"""

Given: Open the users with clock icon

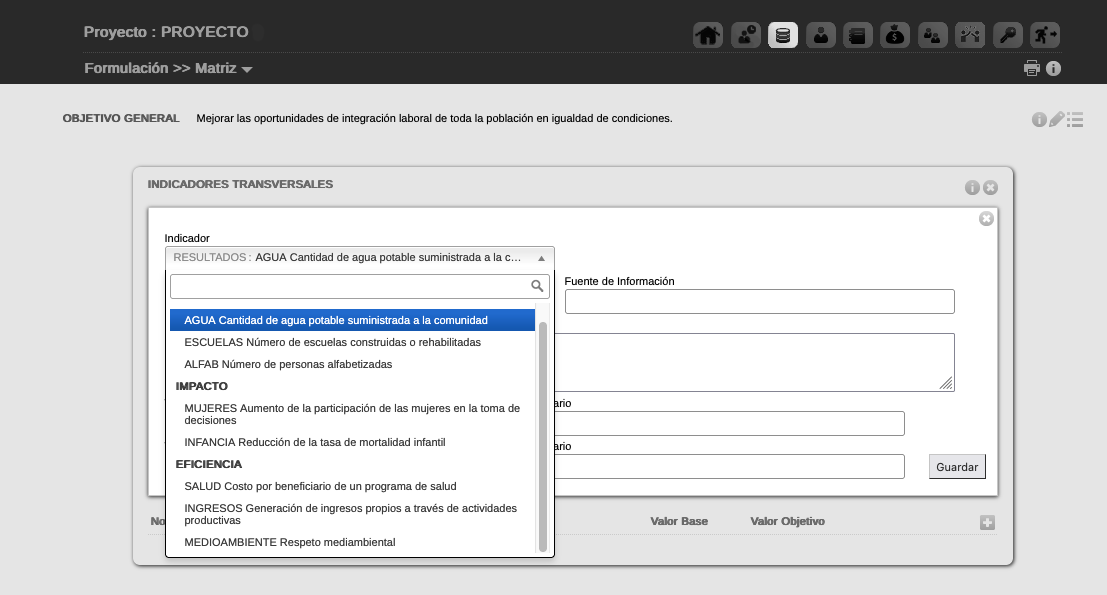Looking at the screenshot, I should tap(746, 35).
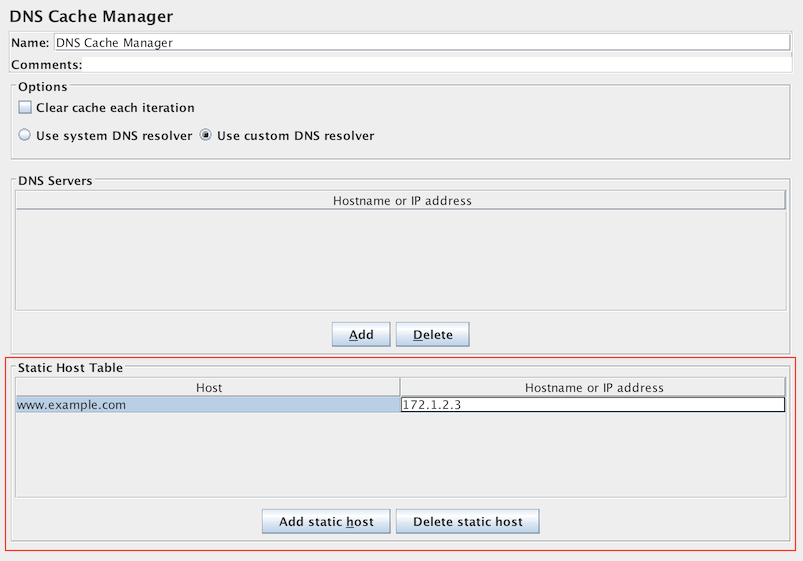The height and width of the screenshot is (561, 803).
Task: Select the www.example.com host row
Action: click(208, 405)
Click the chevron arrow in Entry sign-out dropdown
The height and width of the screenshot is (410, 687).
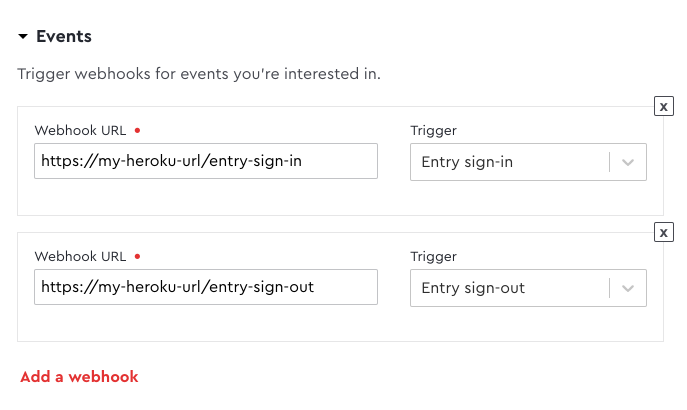628,289
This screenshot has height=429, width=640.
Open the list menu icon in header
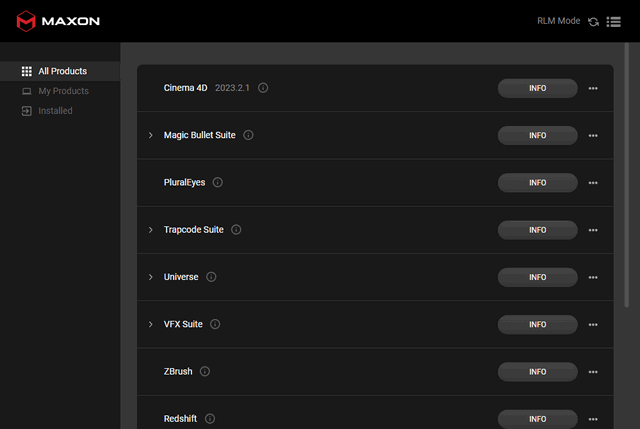click(613, 21)
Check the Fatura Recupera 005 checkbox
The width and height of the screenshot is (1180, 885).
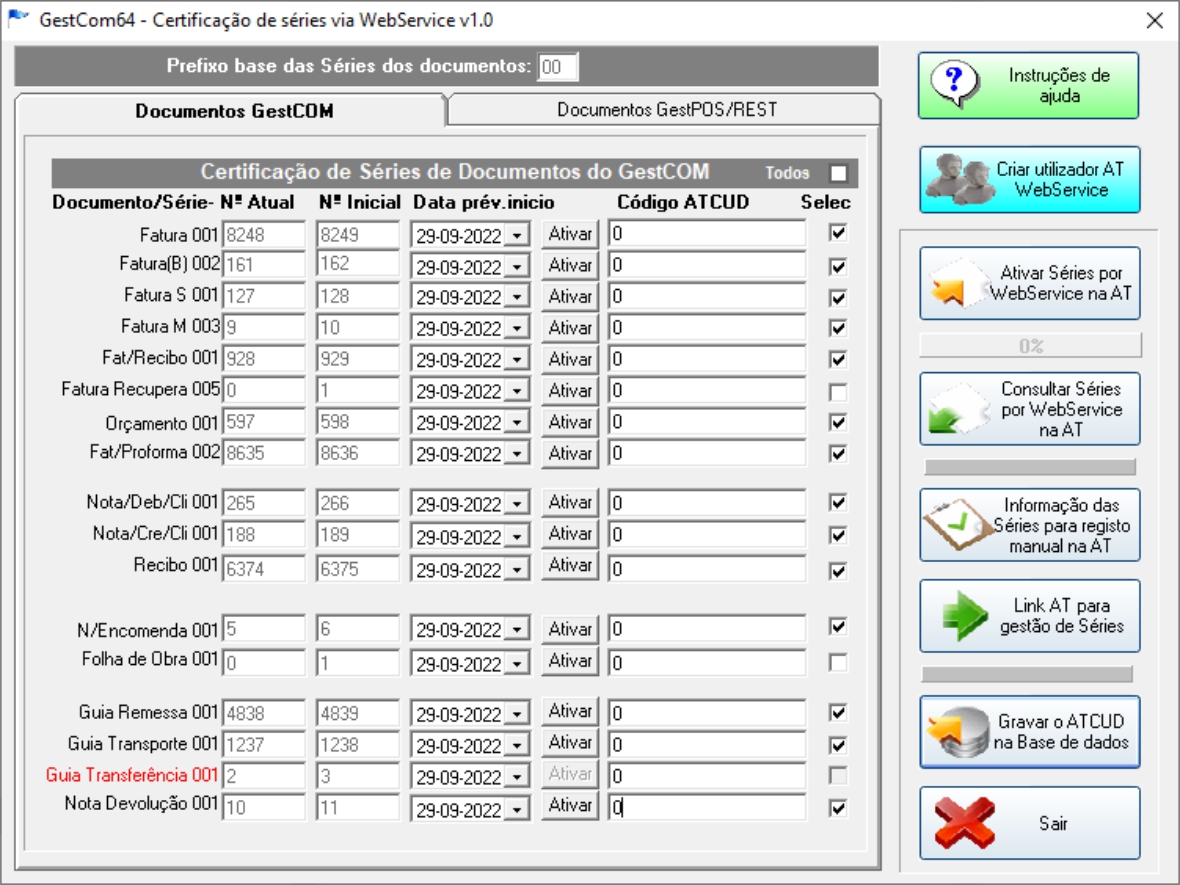(x=838, y=392)
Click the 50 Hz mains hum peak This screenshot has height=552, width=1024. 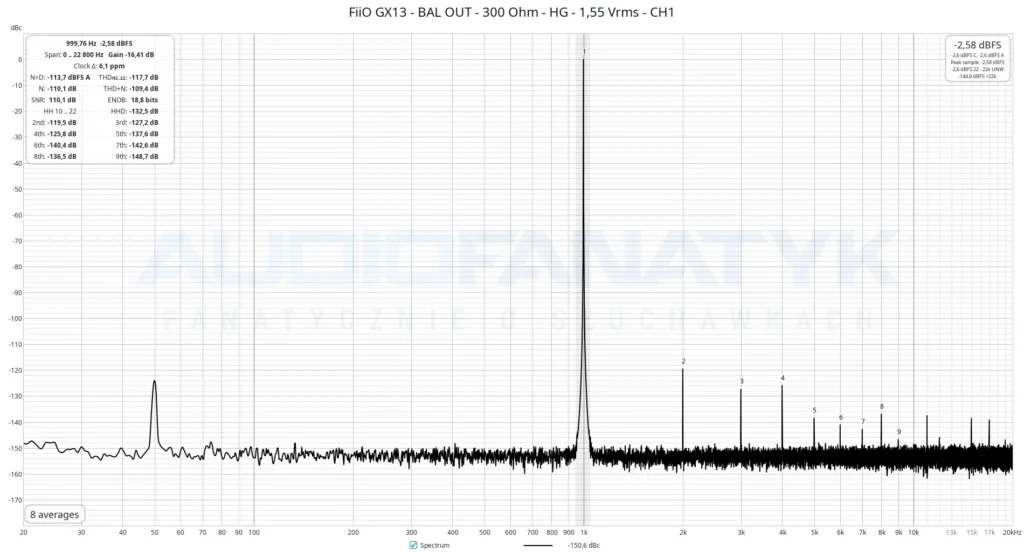154,382
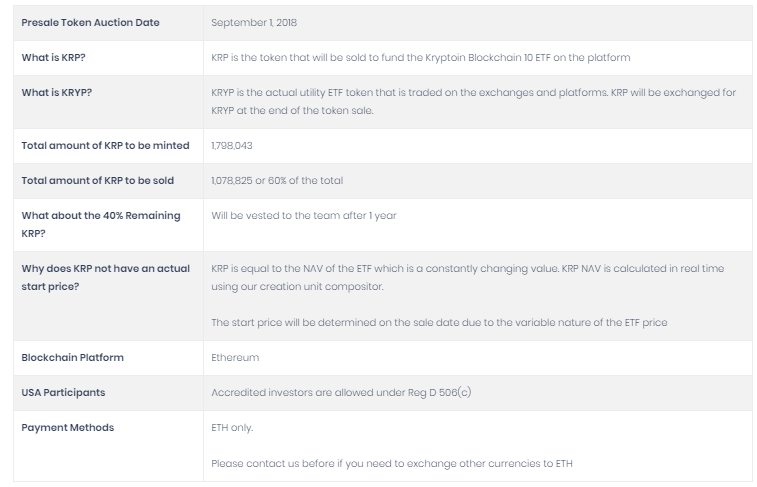Click the KRP token description text

(421, 57)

"""

## What to do
Restate, line by line and word for word, everything from the top of the material through the line that contains "Check the Fatura Recupera 005 checkbox". Leave pictures out.

## Task output
Given: Open the users with clock icon

Looking at the screenshot, I should tap(746, 35).
The height and width of the screenshot is (561, 803).
Task: Select the www.example.com host row
Action: click(208, 405)
Click the chevron arrow in Entry sign-out dropdown
The height and width of the screenshot is (410, 687).
628,289
This screenshot has height=429, width=640.
Open the list menu icon in header
click(613, 21)
Check the Fatura Recupera 005 checkbox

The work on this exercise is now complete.